Barber executing a low fade haircut showing the clipper position at the sides of the head and the guard progression technique used to create a smooth gradient from skin at the neckline up through shorter lengths into the longer hair on top with no visible line

How to Cut a Low Fade: Guard Progression, Blending, and the Common Mistakes

July 20, 2026

How to Cut a Low Fade: How to Execute the Guard Progression, Blend It, and Avoid the Common Mistakes

The low fade is typically the first fade variation taught in barber training and the one requested most frequently by clients who want a clean, conservative haircut without a dramatic high-fade effect. Executing it consistently requires understanding the guard progression, the correct clipper angle for each guard, and the blending technique that removes the visible line between the skin-level bottom section and the longer sections above.

What a Low Fade Is

A low fade starts with the hair taken down to skin (guard 0 or 0.5) at the neckline and lower sides, and transitions through progressively longer guards up to the point where the bulk of the haircut begins. Low means the skin-level section stays below the ear, roughly at or below the ear line. The result is a clean, visible skin exposure at the bottom that blends gradually upward without a hard line.

The Guard Progression

A standard low fade progression for a typical client with medium-density hair:

  • Guard 0 (balding clipper or detachable 0A): Establish the skin-level foundation at the neckline, below the ear. This section typically extends 1 to 1.5 cm above the natural hairline.
  • Guard 0.5 or 1: Come up slightly above the guard-0 line. Use a scooping outward motion to blend the top edge of the 0 section into this longer length. The overlap between guards is where the gradient lives.
  • Guard 1 or 1.5: Continue up. The overlap zone between this guard and the previous one should be blended by moving the clipper with the scooping motion, with the blade tilting away from the head at the top of the stroke.
  • Guard 2 or 3: Blend into the section below the bulk of the haircut. This guard bridges the fade into the main cut.

The exact guards vary by the client's hair density, texture, and the overall length of the haircut. Thinner hair fades more easily; thicker, denser hair may require half-guard steps (0, 0.5, 1, 1.5, 2) to achieve a smooth result.

The Blending Technique

The scooping motion is the core of fade blending: enter the hair at the bottom of a section with the blade flat against the head, then rotate the clipper away from the head (outward) as you move upward, so the blade gradually disengages from the hair. This feathers the top edge of each guard section and creates the overlap zone where the gradient appears. Pulling straight up without the outward rotation creates a horizontal line at the top of each guard section, which is the most common error in fades across all skill levels.
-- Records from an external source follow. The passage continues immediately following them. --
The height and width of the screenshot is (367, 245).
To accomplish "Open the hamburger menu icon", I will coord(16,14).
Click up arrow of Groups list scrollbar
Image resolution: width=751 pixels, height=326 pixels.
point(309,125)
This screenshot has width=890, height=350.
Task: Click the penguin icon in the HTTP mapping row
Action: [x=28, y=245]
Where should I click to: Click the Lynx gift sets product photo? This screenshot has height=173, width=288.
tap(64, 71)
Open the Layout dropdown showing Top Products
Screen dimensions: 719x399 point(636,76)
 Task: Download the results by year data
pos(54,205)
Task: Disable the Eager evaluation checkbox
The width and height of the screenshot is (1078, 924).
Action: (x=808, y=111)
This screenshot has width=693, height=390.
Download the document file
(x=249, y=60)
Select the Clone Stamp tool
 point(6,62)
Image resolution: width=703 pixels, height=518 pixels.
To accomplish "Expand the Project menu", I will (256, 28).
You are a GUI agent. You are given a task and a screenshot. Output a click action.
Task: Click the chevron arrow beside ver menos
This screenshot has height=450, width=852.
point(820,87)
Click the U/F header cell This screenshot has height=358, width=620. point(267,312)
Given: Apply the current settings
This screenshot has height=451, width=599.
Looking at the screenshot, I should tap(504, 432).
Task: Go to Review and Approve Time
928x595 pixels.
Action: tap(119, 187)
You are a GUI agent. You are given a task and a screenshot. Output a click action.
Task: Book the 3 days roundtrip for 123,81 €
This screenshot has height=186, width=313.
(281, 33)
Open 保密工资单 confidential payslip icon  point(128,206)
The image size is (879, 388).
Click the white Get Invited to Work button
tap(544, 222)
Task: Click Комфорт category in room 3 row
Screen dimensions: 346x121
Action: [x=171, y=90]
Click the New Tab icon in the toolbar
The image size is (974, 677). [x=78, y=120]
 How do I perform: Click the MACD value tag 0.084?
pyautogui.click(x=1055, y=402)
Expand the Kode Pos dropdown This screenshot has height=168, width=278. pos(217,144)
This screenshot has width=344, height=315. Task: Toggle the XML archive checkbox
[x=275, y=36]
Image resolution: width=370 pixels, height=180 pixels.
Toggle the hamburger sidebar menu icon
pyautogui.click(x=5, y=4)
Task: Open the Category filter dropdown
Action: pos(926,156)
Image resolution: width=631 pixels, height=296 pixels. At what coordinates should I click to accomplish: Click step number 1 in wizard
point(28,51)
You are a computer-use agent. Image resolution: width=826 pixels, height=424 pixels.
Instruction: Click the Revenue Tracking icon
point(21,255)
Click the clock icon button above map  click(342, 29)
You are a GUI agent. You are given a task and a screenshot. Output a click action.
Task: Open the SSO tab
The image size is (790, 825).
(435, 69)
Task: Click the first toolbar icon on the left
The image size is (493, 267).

Frequently Asked Questions

What guard do you start a low fade with?

Typically 0 or 0.5 for the skin-level base section, moving up through 1, 1.5, and 2 (or 3, depending on the bulk of the cut). The starting guard depends on how clean the client wants the skin section: a 0 produces the cleanest skin result; a 0.5 leaves the faintest hair presence and is slightly more forgiving to blend. For newer barbers, starting at 0.5 and using a 0 only at the very edge of the hairline reduces the risk of removing more length than intended at the base section.

How do you fix a line in a fade?

A visible line (often called a "shelf") at the transition between guards is fixed by going back over the overlap zone with the guard below the line, using the scooping outward motion to feather the top edge. Blend in small overlapping passes rather than one long stroke. If the line persists, drop down one more guard and blend upward again. The goal is to create enough overlap between guard sections that no individual section has a sharp top edge. Taking the clipper up one guard above the line (longer) also helps blend by removing the length discontinuity from above.